Fri Dec 16 21:20:00 EST 2016

Alternatively...why you should definitely use binary searches:

Python 3.5.2+ (default, Aug 30 2016, 19:08:42) 
[GCC 6.2.0 20160822] on linux
Type "help", "copyright", "credits" or "license" for more information.
>>> import hashlib
>>> import timeit
>>> hashes =  [hashlib.md5(bytes(str(i), "utf-8")).hexdigest() for i in range(10000000)]
>>> sortedhashes = sorted(hashes)
>>> timeit.timeit('"x" in hashes', globals={'hashes': hashes}, number=10)
1.9478233020054176
>>> timeit.timeit('"x" in hashes', globals={'hashes': sortedhashes}, number=10)
18.001392804995703

I thought this was curious behavior.  I created a list of random-looking strings, then made a sorted copy.  I then found that using "in" to see if a string exists in the sorted list took over 9 times as long!

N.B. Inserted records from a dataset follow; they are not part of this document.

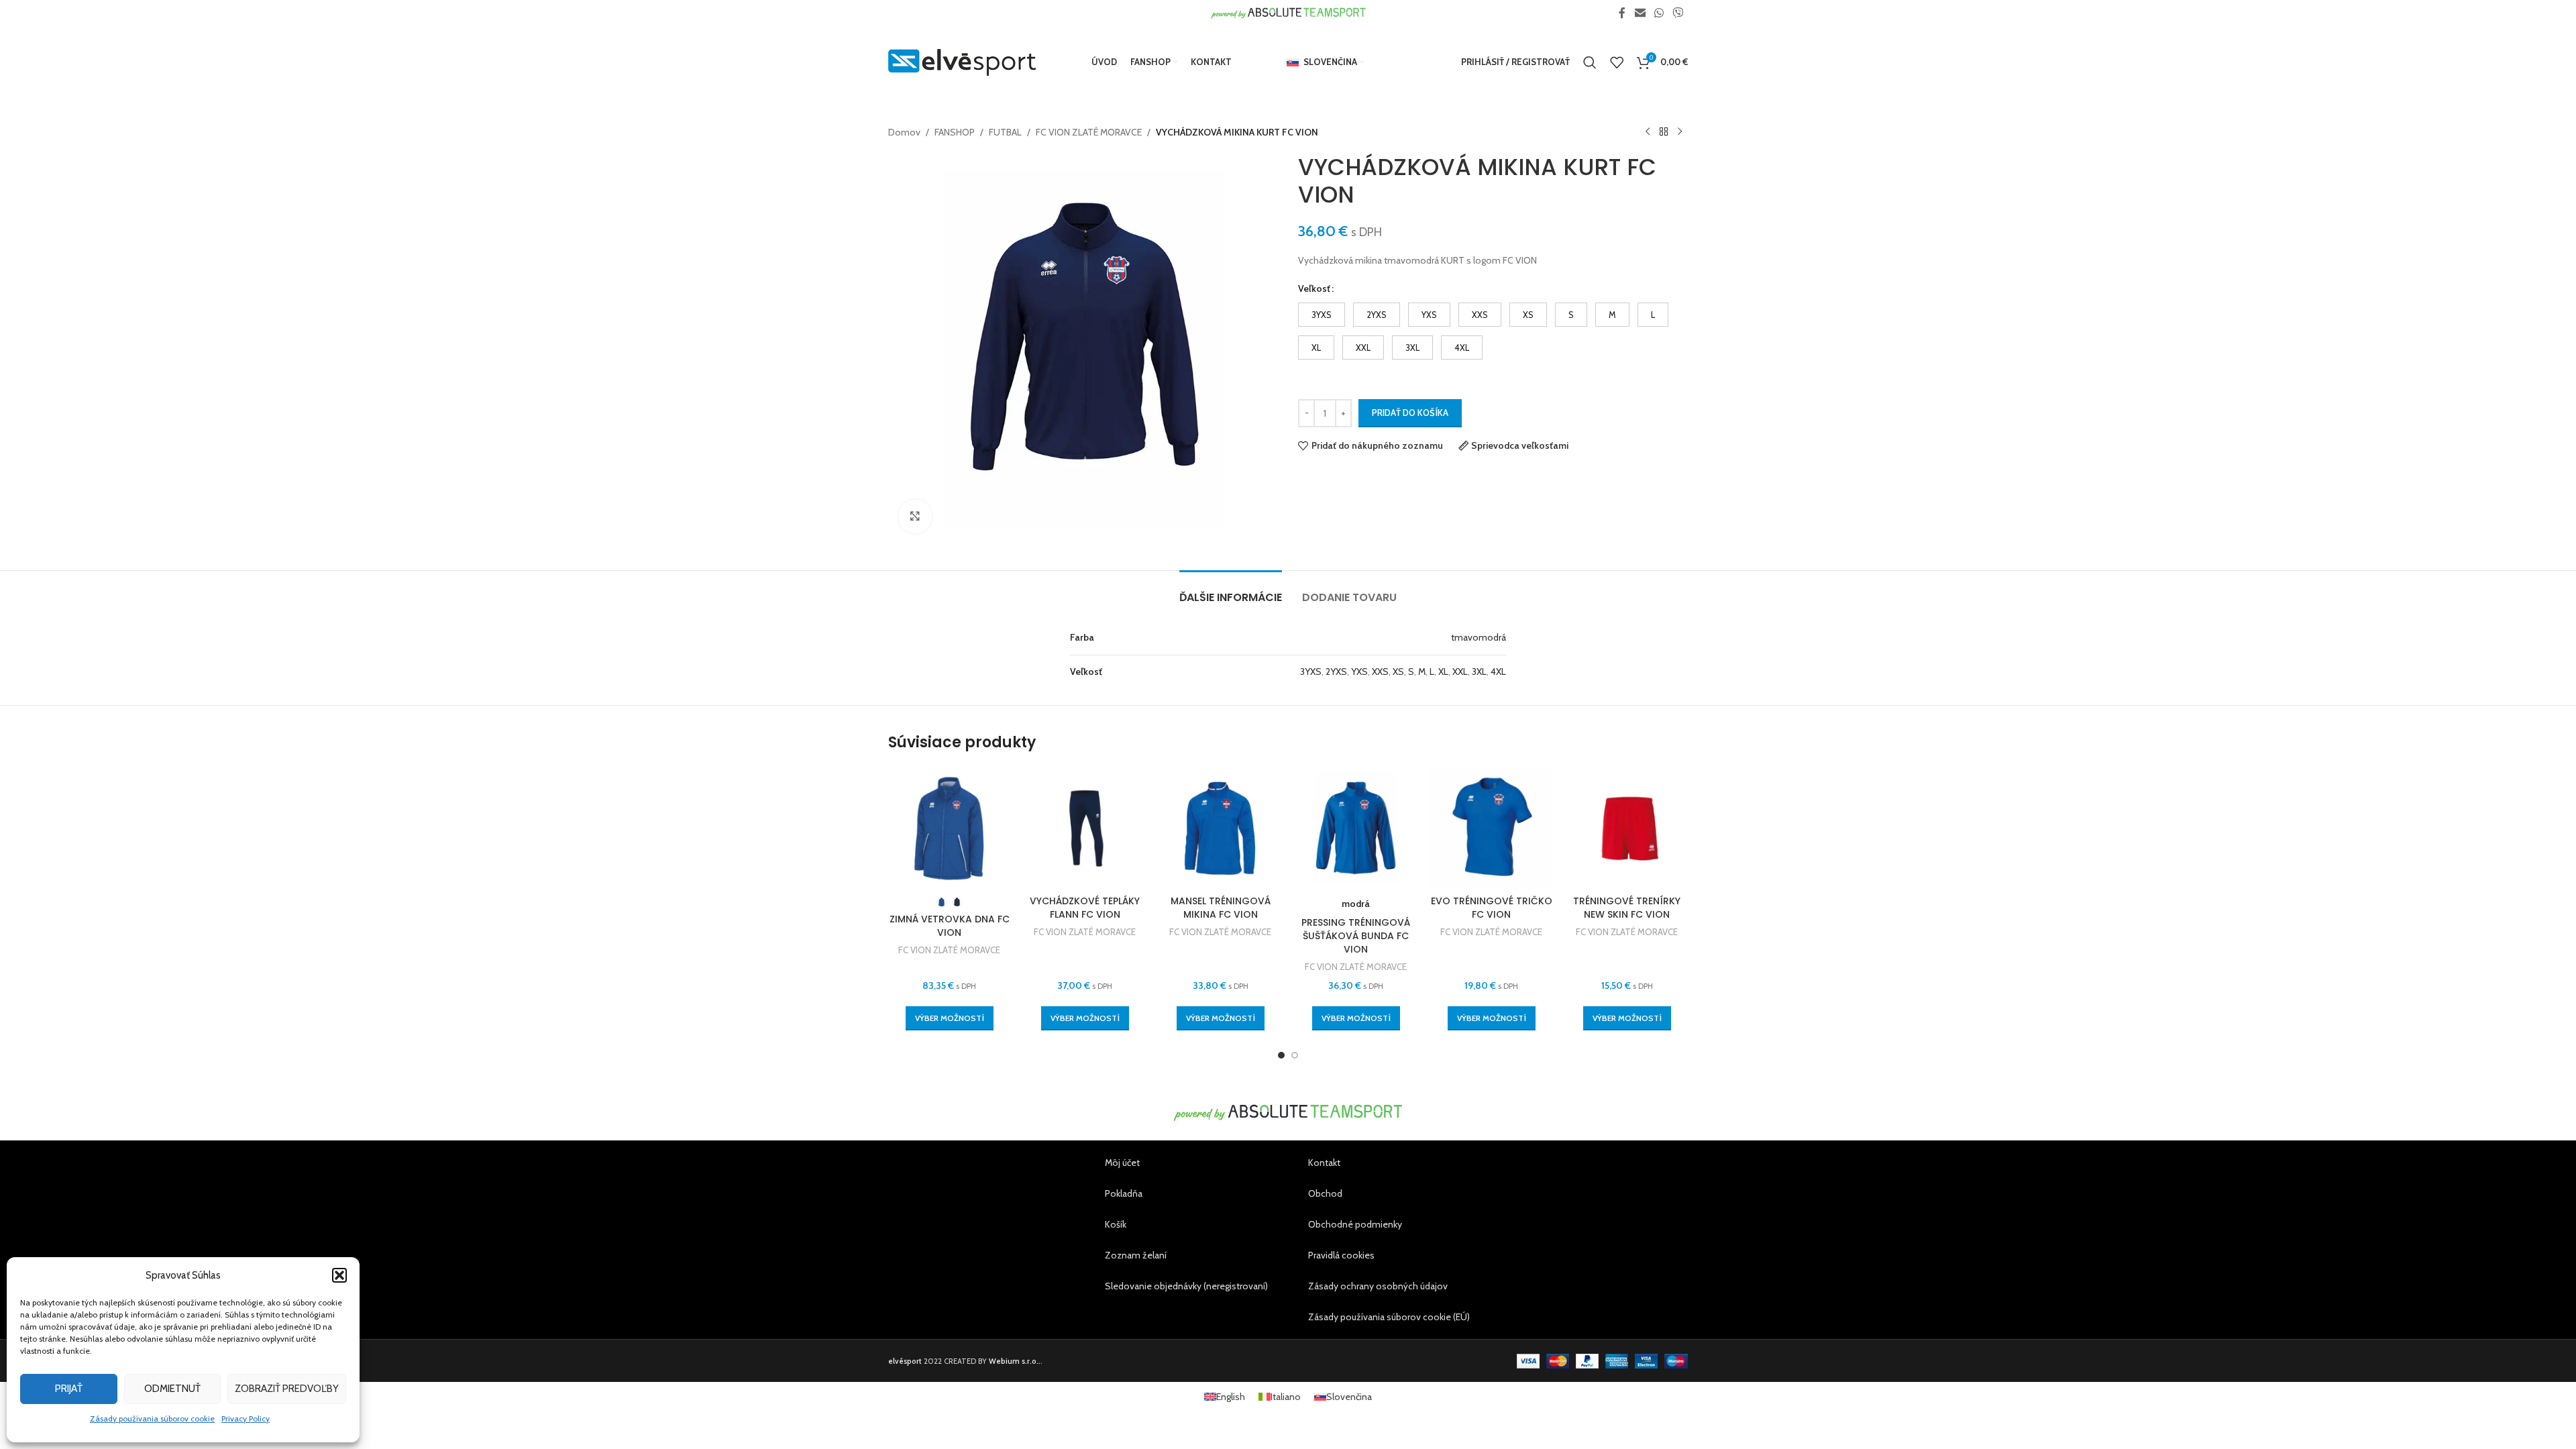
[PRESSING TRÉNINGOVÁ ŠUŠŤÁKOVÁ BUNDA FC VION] (1356, 828)
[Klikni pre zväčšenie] (915, 516)
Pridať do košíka (1410, 412)
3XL (1479, 671)
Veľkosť (1314, 288)
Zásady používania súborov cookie (152, 1418)
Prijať (69, 1389)
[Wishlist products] (1616, 62)
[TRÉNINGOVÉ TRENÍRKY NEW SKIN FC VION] (1627, 828)
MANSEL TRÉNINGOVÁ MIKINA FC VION (1221, 907)
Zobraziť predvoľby (287, 1389)
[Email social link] (1640, 13)
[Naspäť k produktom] (1664, 132)
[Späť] (1648, 132)
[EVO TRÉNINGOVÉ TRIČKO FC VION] (1491, 828)
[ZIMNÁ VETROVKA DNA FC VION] (949, 828)
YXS (1359, 671)
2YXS (1336, 671)
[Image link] (1288, 1112)
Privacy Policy (245, 1418)
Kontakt (1324, 1163)
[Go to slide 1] (1281, 1055)
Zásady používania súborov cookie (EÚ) (1389, 1317)
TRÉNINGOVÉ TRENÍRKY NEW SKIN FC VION (1626, 907)
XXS (1380, 671)
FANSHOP (954, 132)
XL (1443, 671)
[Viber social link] (1678, 13)
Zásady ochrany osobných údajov (1378, 1286)
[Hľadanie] (1589, 62)
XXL (1460, 671)
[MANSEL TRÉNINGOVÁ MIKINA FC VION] (1220, 828)
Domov (904, 132)
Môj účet (1122, 1163)
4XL (1498, 671)
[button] (339, 1275)
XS (1398, 671)
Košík (1115, 1224)
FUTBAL (1005, 132)
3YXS (1311, 671)
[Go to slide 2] (1294, 1055)
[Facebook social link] (1622, 13)
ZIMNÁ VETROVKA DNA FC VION (950, 925)
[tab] (1230, 590)
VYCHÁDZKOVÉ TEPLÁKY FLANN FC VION (1085, 907)
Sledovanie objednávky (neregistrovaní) (1186, 1286)
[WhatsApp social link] (1659, 13)
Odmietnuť (172, 1389)
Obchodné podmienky (1355, 1224)
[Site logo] (962, 61)
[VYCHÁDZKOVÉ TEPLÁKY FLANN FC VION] (1085, 828)
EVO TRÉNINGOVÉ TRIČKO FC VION (1491, 907)
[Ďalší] (1680, 132)
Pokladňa (1123, 1193)
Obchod (1325, 1193)
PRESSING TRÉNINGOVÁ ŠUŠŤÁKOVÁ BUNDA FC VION (1355, 935)
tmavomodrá (1478, 637)
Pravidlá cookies (1341, 1255)
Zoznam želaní (1136, 1255)
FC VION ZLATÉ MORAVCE (1089, 132)
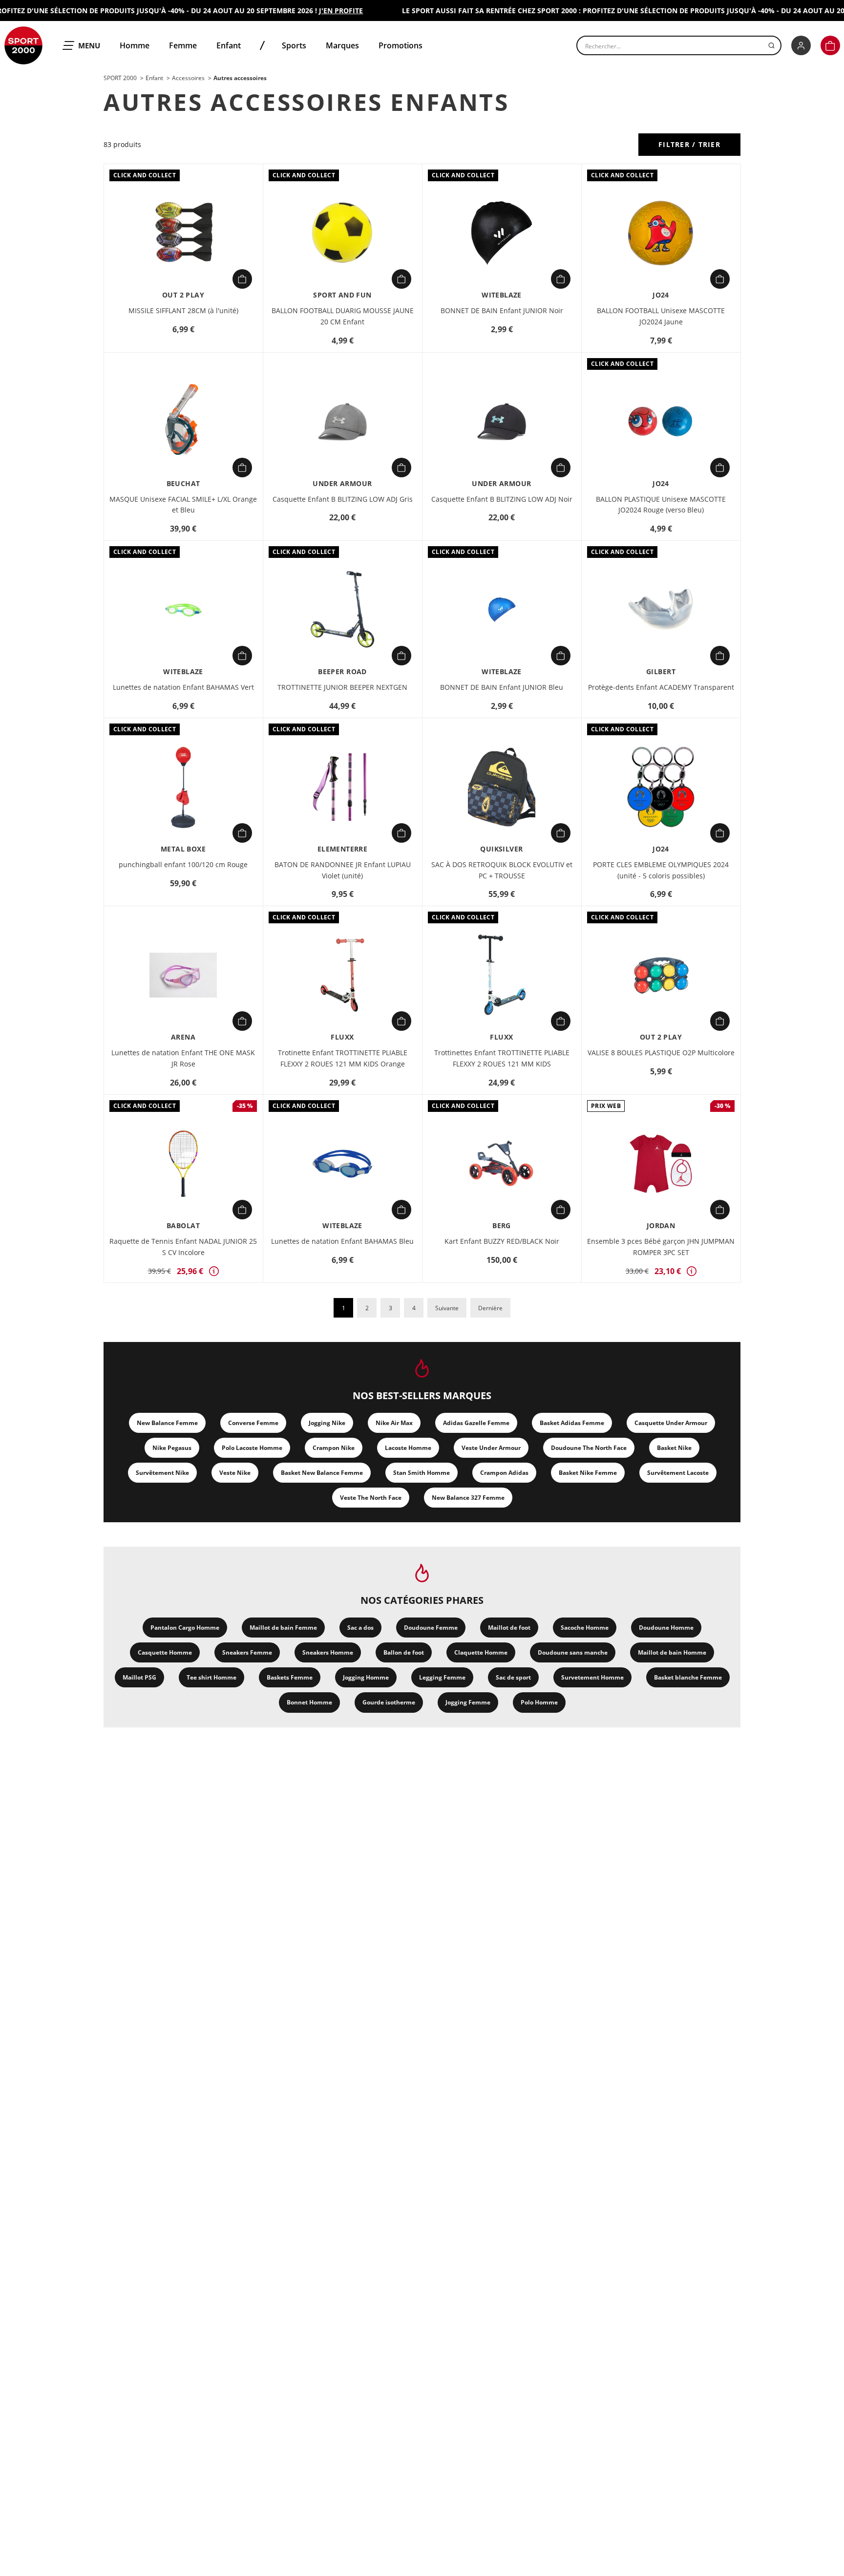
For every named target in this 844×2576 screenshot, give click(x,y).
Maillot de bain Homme (672, 1652)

At first, I thought since both lists are the same size, and the 'in' test is a linear search, shouldn't they take the same amount of time?  Even if there was some trickery with branch prediction happening, that would have benefited the sorted list.  Then I remembered how lists work in Python.  The original list is going to be mostly contiguous in memory, making the memory cache quite effective.  When I create the sorted copy, I'm creating a list of references to strings that are all over the place in memory, causing tons of cache misses.

Of course, the best solution was to implement a binary search.  That turned the membership check into a 300-700 microsecond operation.